Mansoor told him what had happened: the blast, the market, the boys, the walk.

Perhaps because he lacked another option, the paunchy man with the unblinking, ambling eyes kept licking the sides of his ice cream, sculpting it into a manageable shape with his tongue.

“Where do you live?” he asked.

“South Ex,” Mansoor said.

“In part one or two?”

“Two.” How was this relevant?

“Your parents are at home?”

“Yes, uncle.”

“And your friends’ mummy and daddy?”

“At home also, uncle.”

He shook his head seriously. Then he said, “Will you have some ice cream?”

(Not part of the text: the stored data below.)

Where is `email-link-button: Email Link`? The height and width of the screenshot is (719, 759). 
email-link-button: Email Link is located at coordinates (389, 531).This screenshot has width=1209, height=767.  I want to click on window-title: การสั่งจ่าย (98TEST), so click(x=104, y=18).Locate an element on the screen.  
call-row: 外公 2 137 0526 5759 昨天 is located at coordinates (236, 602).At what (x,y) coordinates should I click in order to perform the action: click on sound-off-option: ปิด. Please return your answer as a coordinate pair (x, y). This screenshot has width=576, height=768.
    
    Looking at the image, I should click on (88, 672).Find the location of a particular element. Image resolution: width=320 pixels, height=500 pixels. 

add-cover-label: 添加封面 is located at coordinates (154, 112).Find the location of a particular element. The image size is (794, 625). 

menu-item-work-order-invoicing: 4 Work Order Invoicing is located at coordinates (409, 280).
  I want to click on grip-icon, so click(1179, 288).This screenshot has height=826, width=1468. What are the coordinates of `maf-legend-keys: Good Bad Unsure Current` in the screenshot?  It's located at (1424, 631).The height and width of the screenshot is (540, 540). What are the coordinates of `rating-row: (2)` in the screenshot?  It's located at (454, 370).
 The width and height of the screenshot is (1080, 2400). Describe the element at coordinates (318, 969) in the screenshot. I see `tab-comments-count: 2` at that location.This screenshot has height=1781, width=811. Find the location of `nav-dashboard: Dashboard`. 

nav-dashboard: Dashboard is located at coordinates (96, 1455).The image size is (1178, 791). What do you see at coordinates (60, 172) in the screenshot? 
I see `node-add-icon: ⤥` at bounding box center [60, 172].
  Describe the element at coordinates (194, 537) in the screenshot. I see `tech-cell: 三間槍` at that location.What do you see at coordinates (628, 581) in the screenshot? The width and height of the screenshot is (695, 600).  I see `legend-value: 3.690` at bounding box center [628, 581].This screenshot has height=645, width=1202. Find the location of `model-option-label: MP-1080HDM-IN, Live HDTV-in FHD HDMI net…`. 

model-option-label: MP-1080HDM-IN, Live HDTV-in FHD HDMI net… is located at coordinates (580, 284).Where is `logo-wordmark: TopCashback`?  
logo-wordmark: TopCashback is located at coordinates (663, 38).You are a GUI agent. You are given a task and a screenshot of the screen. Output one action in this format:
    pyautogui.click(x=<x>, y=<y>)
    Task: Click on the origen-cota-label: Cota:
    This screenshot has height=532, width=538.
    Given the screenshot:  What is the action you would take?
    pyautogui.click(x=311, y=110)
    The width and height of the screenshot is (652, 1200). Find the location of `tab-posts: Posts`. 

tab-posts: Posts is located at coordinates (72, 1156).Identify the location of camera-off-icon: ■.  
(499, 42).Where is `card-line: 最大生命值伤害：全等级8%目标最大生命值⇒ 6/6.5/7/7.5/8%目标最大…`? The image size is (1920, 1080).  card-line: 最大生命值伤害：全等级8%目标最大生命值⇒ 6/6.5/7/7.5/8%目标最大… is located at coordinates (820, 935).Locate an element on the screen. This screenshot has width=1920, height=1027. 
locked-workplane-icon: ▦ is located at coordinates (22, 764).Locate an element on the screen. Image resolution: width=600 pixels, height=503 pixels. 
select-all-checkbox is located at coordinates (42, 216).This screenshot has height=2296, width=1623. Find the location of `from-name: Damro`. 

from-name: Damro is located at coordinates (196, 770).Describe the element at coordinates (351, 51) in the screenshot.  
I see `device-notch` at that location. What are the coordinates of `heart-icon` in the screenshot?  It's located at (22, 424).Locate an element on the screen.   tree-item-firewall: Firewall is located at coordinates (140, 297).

The man was much more at ease with the ice cream out of his hands. Taking a hankie out of his pocket, he wiped his face and then his forehead. “There’s a PCO nearby. We can phone from there.”

As they walked in the direction Mansoor had come from, Mansoor having gratefully demolished the ice cream (even as he dreaded the germs he’d imbibed), the man said, “You’re badly hurt, yaar. Maybe we should go to a hospital first. My car is parked nearby. Come with me.”

Till this point, Mansoor had been happy to walk with the man, but as soon as talk of the car came up, he recoiled. “No need, uncle. Let’s make the phone call.”